# Upgrade

Routine release deploys. The deploy is one binary swap + a systemd
restart; the only place upgrades get exciting is around DB migrations
and the occasional config schema change.

## Standard release

Pushes to `trunk` auto-deploy to production via the `deploy` GitHub
Actions workflow once `ci` succeeds. The workflow SSHes to the app
droplet and runs `deploy/redeploy.sh`, which fetches trunk, rebuilds
the binary in place, runs `migrate up`, and restarts the web + worker
units. There is no canary tier today (see "Canary" below).

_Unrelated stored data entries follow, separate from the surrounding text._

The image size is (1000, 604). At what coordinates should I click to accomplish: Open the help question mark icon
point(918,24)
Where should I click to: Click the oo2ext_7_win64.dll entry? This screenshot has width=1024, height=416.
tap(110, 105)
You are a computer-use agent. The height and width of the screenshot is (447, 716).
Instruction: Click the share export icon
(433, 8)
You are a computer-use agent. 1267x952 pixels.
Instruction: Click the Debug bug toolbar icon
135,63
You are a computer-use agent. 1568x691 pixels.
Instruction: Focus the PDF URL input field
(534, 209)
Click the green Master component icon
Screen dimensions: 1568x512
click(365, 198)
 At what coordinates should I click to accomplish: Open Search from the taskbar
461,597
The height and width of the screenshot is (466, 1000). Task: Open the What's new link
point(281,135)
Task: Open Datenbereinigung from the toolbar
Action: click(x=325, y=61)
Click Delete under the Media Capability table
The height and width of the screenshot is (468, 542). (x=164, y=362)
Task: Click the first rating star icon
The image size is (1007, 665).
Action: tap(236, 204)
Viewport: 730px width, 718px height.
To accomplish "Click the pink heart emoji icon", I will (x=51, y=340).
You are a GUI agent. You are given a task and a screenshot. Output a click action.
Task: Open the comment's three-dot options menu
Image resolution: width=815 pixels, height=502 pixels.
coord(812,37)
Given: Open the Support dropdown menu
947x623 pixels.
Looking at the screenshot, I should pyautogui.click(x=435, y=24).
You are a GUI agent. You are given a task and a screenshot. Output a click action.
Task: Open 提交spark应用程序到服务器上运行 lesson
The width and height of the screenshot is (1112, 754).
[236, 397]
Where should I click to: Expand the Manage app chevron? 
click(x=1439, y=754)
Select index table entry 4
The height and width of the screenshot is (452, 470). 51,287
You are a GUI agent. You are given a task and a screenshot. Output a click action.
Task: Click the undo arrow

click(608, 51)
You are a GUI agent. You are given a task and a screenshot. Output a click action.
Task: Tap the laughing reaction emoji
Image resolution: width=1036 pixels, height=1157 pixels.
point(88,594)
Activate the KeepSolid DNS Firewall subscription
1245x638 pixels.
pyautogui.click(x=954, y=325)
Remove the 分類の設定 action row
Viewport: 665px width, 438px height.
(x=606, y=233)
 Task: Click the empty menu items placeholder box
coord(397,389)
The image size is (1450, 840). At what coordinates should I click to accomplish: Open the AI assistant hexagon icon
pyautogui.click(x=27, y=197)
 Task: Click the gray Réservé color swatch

To redeploy current trunk without a push (e.g., after editing env
files on the droplet), trigger the `deploy` workflow manually:
`gh workflow run deploy.yml --ref trunk`. To deploy by hand from a
console:

```sh
ssh root@shithub.sh 'bash /root/src/shithub/deploy/redeploy.sh'
```

For tagged releases on a staging-then-prod path (once we have a
staging tier):

```sh
# from a clean checkout of the release tag
git fetch --tags
git checkout v<version>
make deploy-check ANSIBLE_INVENTORY=staging
make deploy ANSIBLE_INVENTORY=staging
# ... canary period ...
make deploy ANSIBLE_INVENTORY=production
```

### GitHub Actions secrets

The `deploy` workflow needs three repo secrets (Settings → Secrets
and variables → Actions, in the `production` environment):

- `DEPLOY_HOST` — `shithub.sh` (or the app droplet's public IPv4)
- `DEPLOY_USER` — `root`
- `DEPLOY_SSH_KEY` — private half of an ed25519 key whose public half
  is in `/root/.ssh/authorized_keys` on the app droplet
- `DEPLOY_KNOWN_HOSTS` — output of `ssh-keyscan shithub.sh` on a
  trusted host, pinning the host key so the runner won't TOFU-trust
  a hijacked DNS answer

Generate a dedicated deploy key (don't reuse the operator's laptop
key):

```sh
ssh-keygen -t ed25519 -C 'gh-actions-deploy' -f ./gh-deploy -N ''
ssh-copy-id -i ./gh-deploy.pub root@shithub.sh
ssh-keyscan shithub.sh > known_hosts.txt
# Paste ./gh-deploy            → DEPLOY_SSH_KEY
# Paste known_hosts.txt        → DEPLOY_KNOWN_HOSTS
# Then: rm gh-deploy gh-deploy.pub known_hosts.txt
```

`shithubd migrate up` runs as the web service's ExecStartPre, so
the binary that needs the new schema is also the one that applies
it. Order on each host: ExecStartPre runs migrations → web starts
on the new schema.

If a migration is long (>30s), call it out in the release notes
and time the deploy outside peak hours. The web service hangs in
"activating" until ExecStartPre finishes.

## Canary

We deploy to staging first, watch for 30 min in Grafana. Things to
look at:

- p95 latency on the top routes (`shithubd-overview` dashboard).
- DB call rate — a 10× jump usually means a regressed N+1.
- Job queue depth — a stuck migration reflects here.
- Error logs in Loki: `{service="shithubd"} |~ "panic|ERROR"`.

If anything looks off, **do not** promote to production. Rollback
on staging is cheap; rollback on production is loud.

## Major version (database)

If the release notes flag a major schema change:

1. Take a manual `pg_dump` immediately before the deploy:
   `sudo -u postgres /usr/local/bin/shithub-backup-daily`.
2. Confirm it landed in Spaces.
3. Deploy to staging, run `make restore-drill` against the
   *post-deploy* dump to confirm the new schema restores cleanly.
4. Then production.

## Config schema changes

When a release adds a required env var, the binary refuses to start
and complains in the journal. Update `deploy/ansible/roles/shithubd/
templates/web.env.j2` (and `worker.env.j2`), bump the inventory
vars, redeploy. There's no separate migration step for env files.